Yapılacaklar
• a. Tövbe hakkındaki metne göre, Hz. Âdem tövbe ederken kimlerin onunla birlikte ağladığı rivayet olunur?
• b. Tövbe hakkındaki metni iki cümleyle özetler misin?

Allah (c.c.) adam öldürme, şirk ve hatta dinden dönmek anlamına gelen irtidat günahını bile tövbe ile affedeceğini buyurmaktadır. Bu manada tövbe, çöllerde susuz kalmışlara su misali, gecelerde yolsuz kalmışlara yol misali, insanın gönlündeki huzursuzluğa, dinmeyen vicdan azabına, dünya hayatında yaşanan gelgitlere bir çaredir.
Yüce dinimizdeki her ibadette olduğu gibi tövbede de ihlas, yani samimiyet ve içtenlik çok önemlidir. Allah’a aczimizi sunup ondan bize acımasını ve üzerimize lütfunu yağdırmasını beklerken önemli olan dilimizden ne çeşit kelimelerin döküldüğü değil, gönlümüzü kaplayan pişmanlık ateşiyle gözlerden süzülen samimiyet yaşlarıdır. Yeryüzünde ilk günahın neticesi, ilk tövbe eden insan olarak Hz. Âdem’in tövbe ederken öylesine çok ağladığı ve meleklerin de onun ağlamasına dayanamayarak onunla birlikte ağladıkları rivayet olunmaktadır.

Ham veri
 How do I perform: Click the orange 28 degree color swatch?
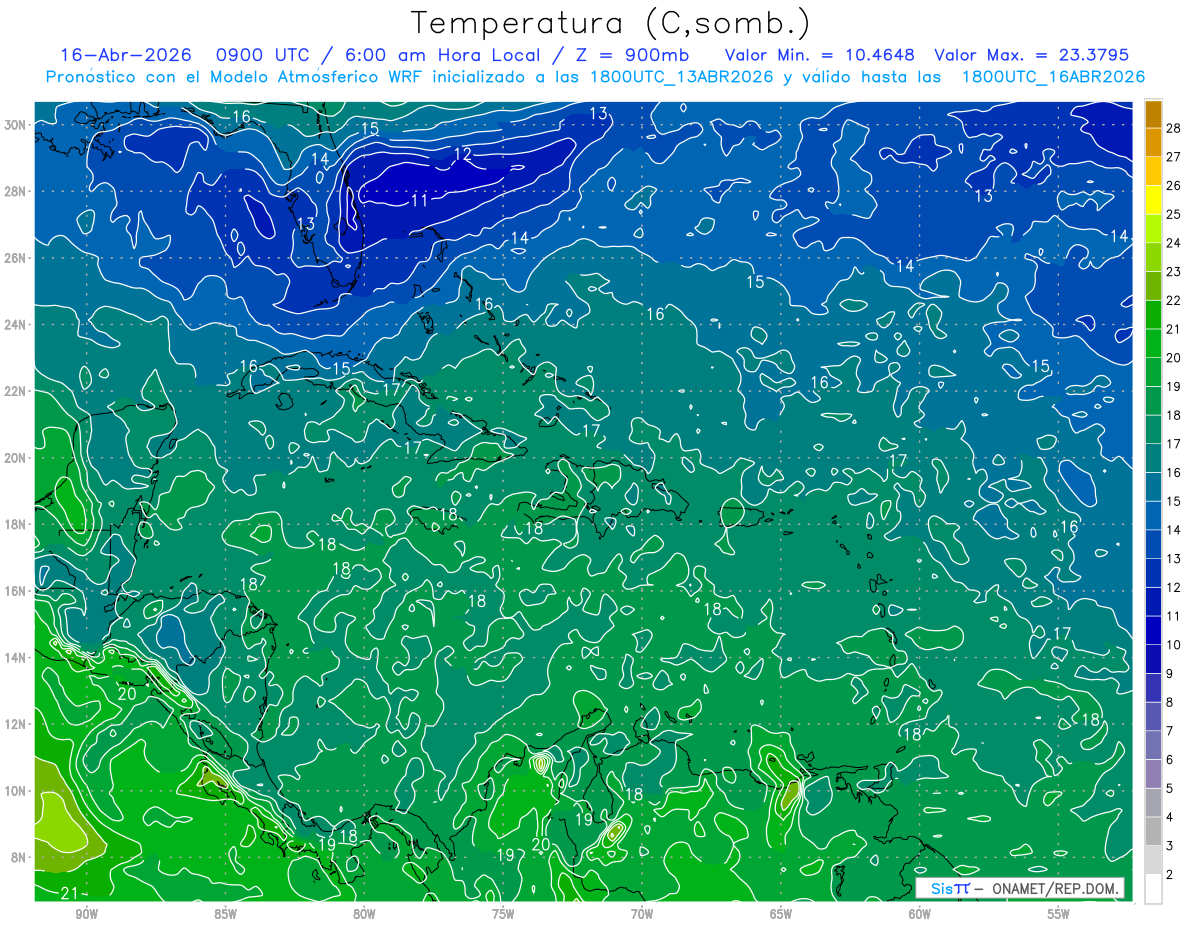click(1153, 115)
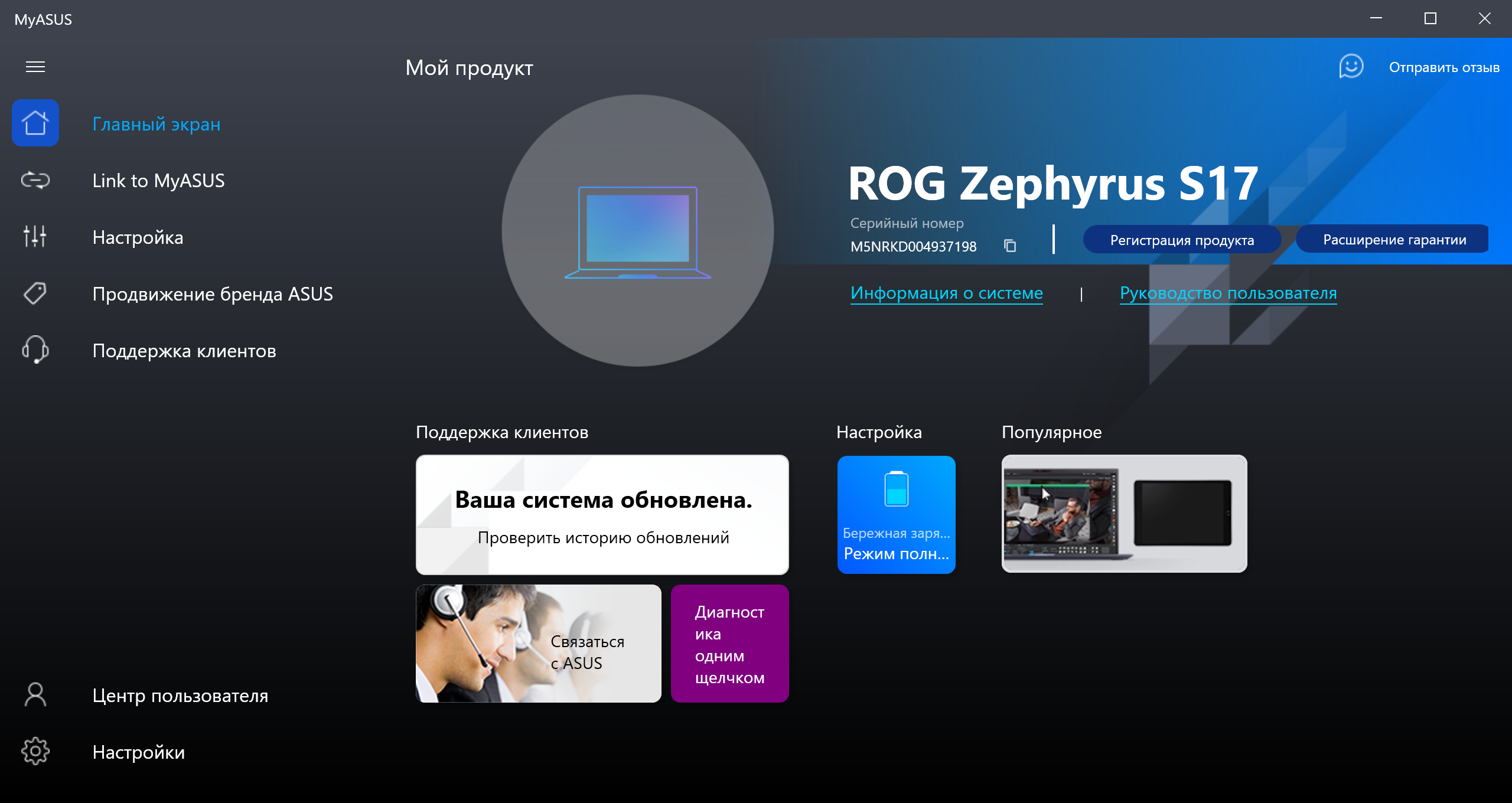Open the sliders customization icon
The width and height of the screenshot is (1512, 803).
[35, 237]
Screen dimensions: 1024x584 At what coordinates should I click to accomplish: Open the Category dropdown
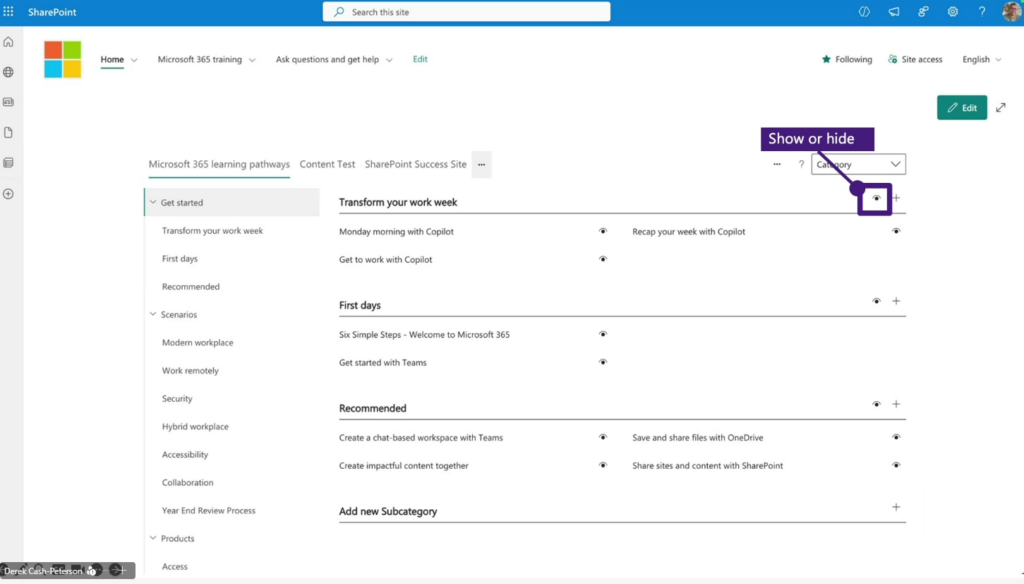[858, 165]
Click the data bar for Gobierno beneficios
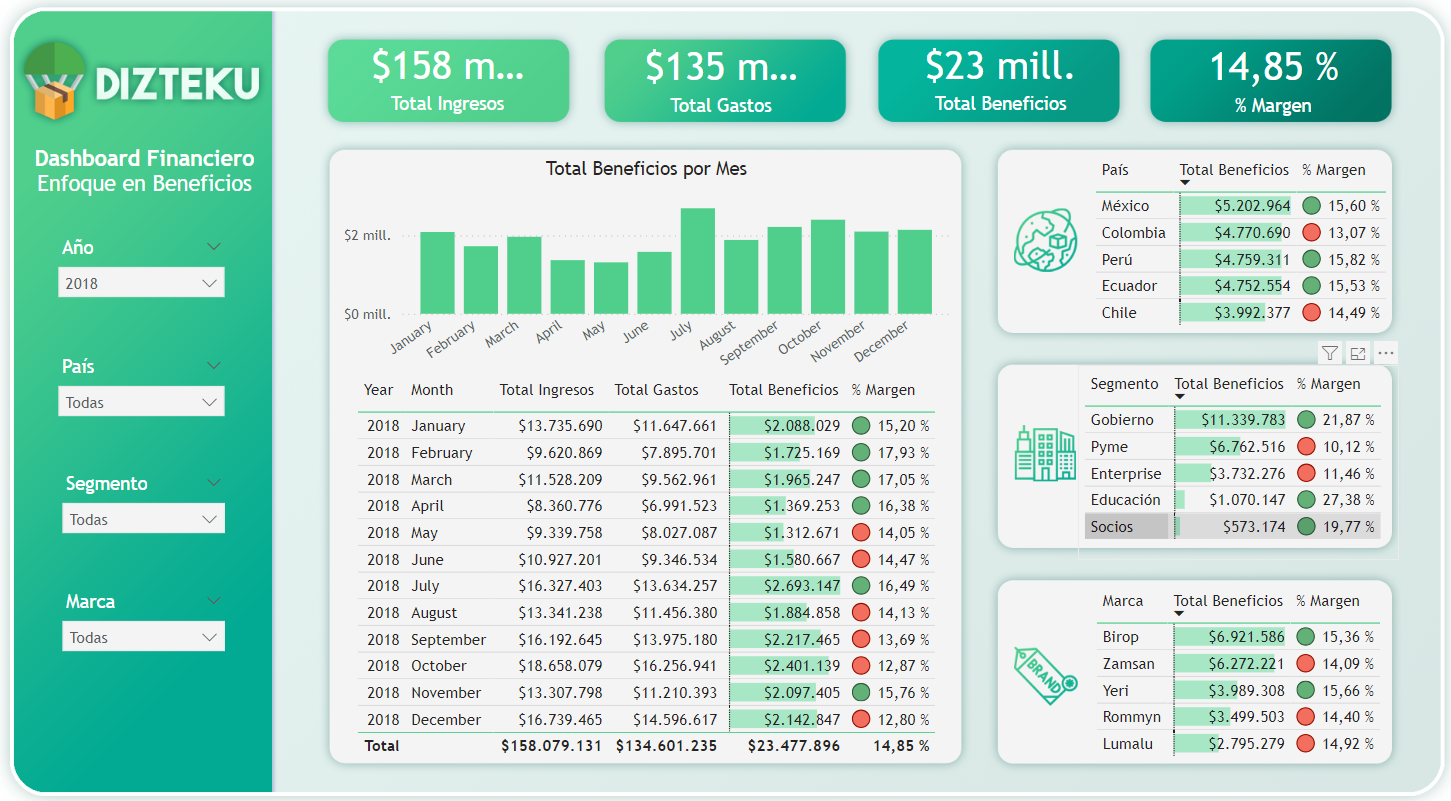 coord(1230,419)
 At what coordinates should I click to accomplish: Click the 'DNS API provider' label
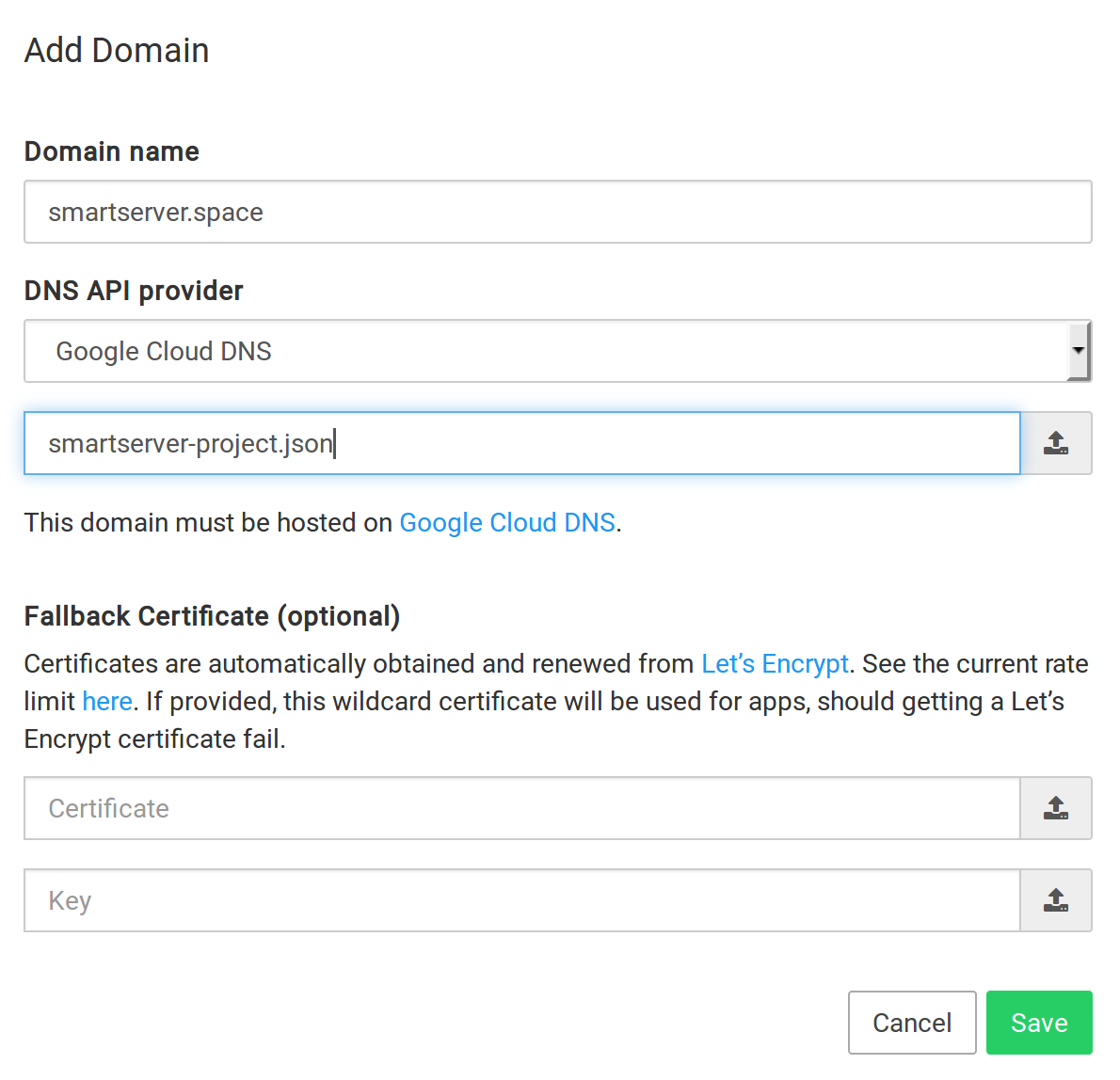(x=134, y=291)
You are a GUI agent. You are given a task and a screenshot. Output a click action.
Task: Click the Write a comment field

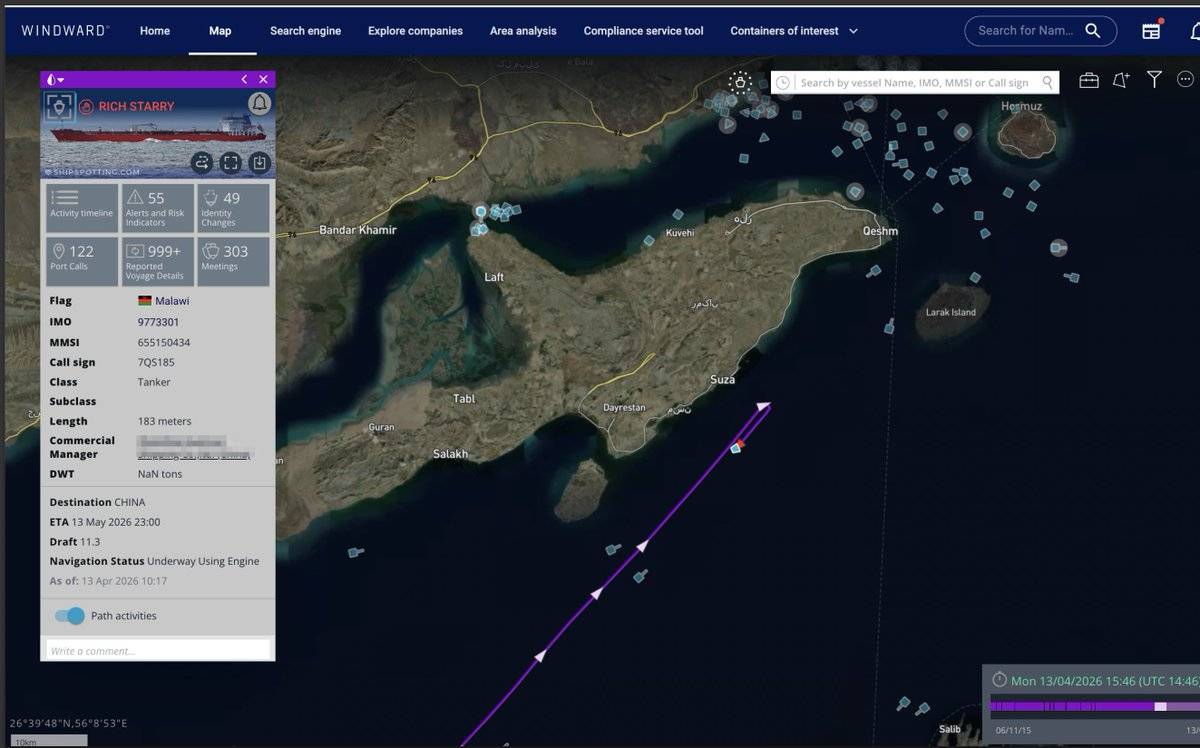click(x=158, y=651)
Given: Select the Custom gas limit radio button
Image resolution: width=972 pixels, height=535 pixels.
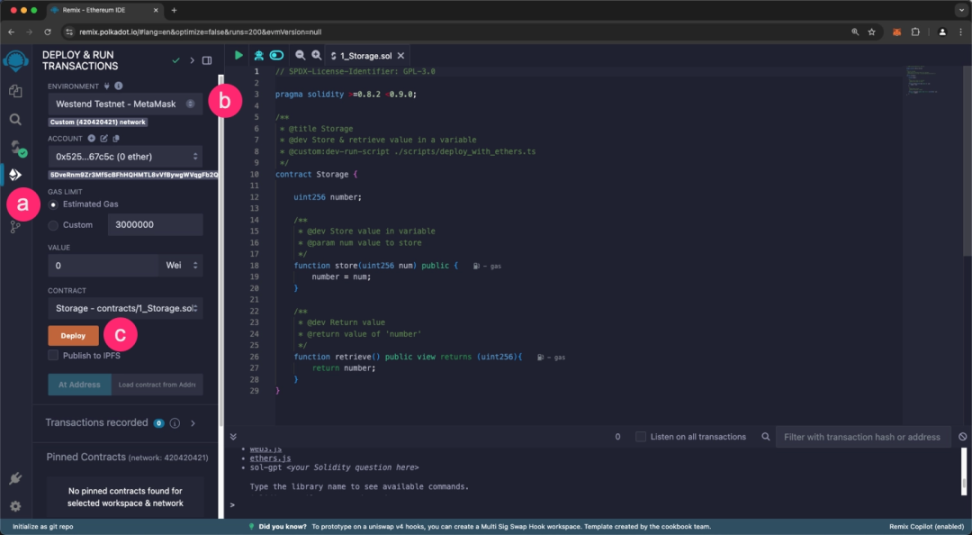Looking at the screenshot, I should coord(54,225).
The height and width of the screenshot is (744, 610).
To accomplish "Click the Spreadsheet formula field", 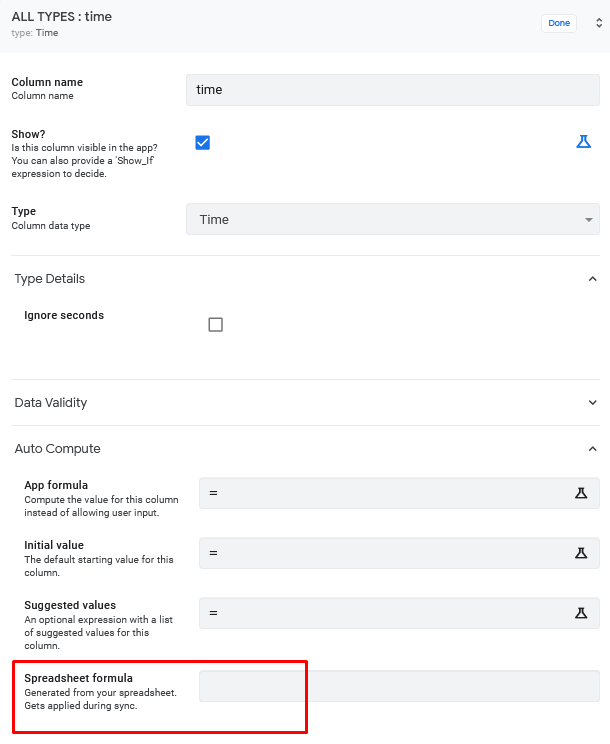I will [x=399, y=686].
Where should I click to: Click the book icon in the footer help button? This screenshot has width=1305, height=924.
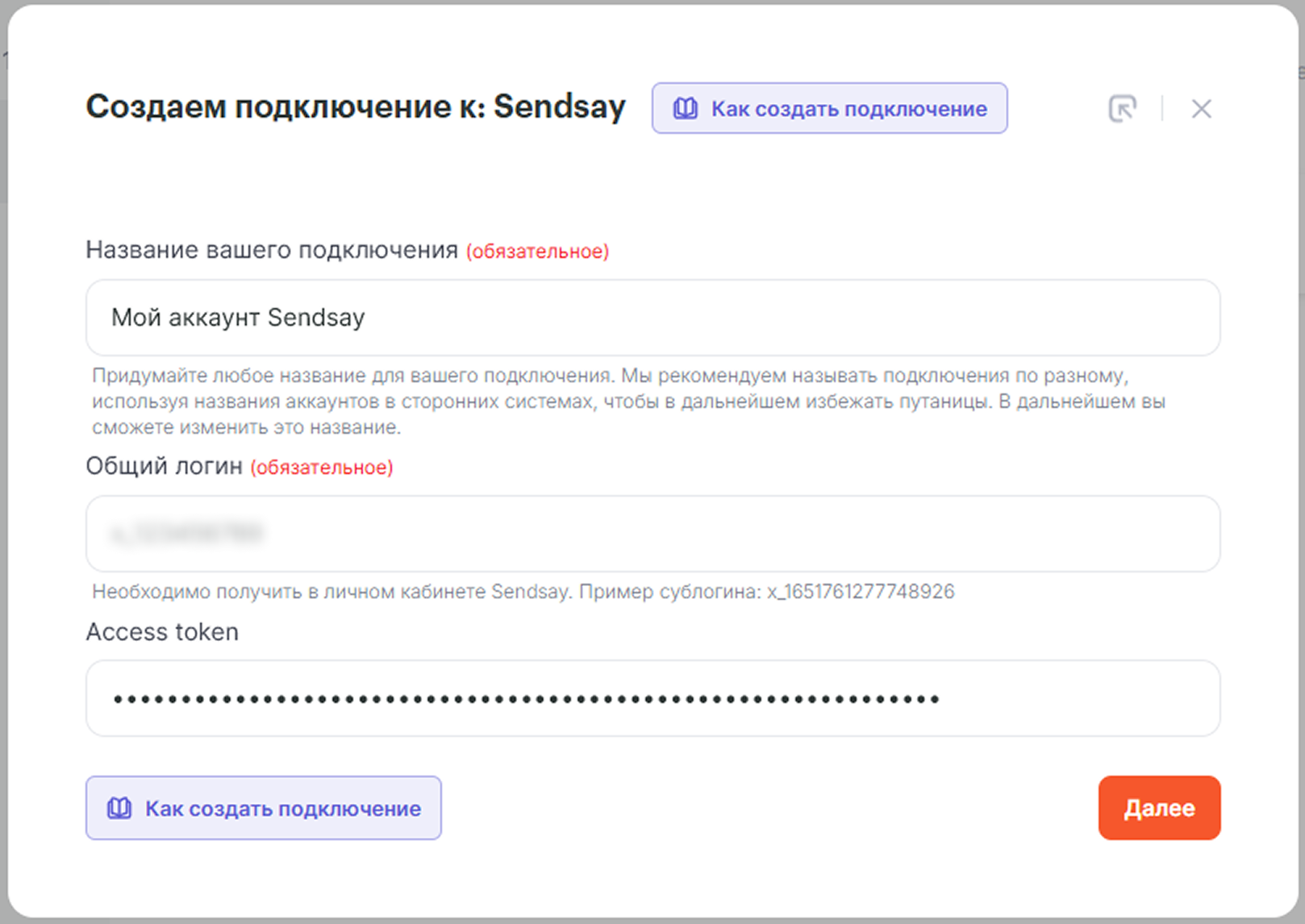pos(119,809)
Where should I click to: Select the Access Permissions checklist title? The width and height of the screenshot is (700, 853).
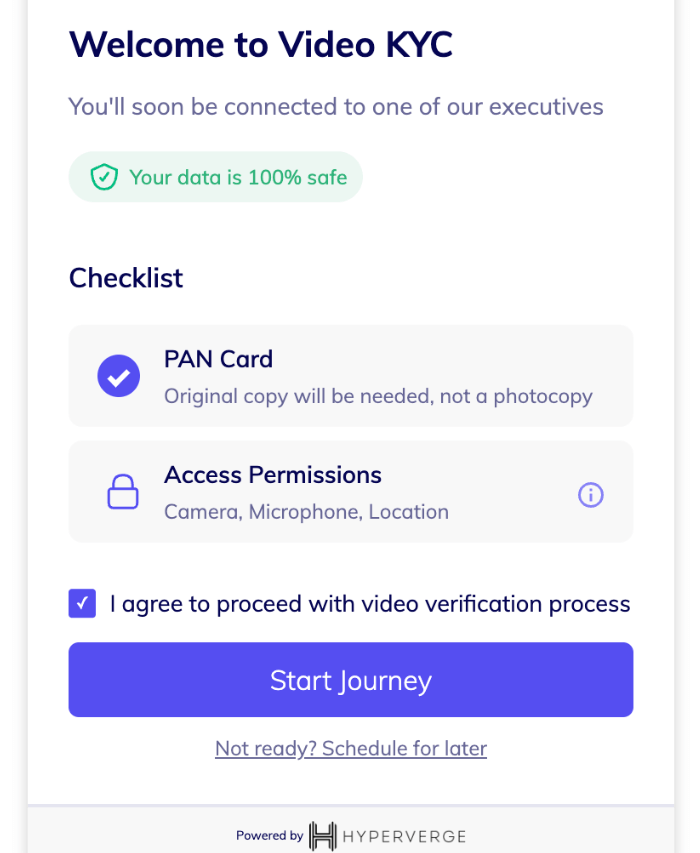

Yanıtlar
• a. Meleklerin, onun ağlamasına dayanamayarak onunla birlikte ağladıkları rivayet olunur.

• b. Allah, adam öldürme, şirk ve irtidat günahlarını bile tövbe ile affedeceğini buyurmaktadır; tövbe, insanın gönlündeki huzursuzluğa ve vicdan azabına bir çaredir. Tövbede ihlas, yani samimiyet çok önemlidir; önemli olan dilden dökülen kelimeler değil, pişmanlıkla gözlerden süzülen samimiyet yaşlarıdır.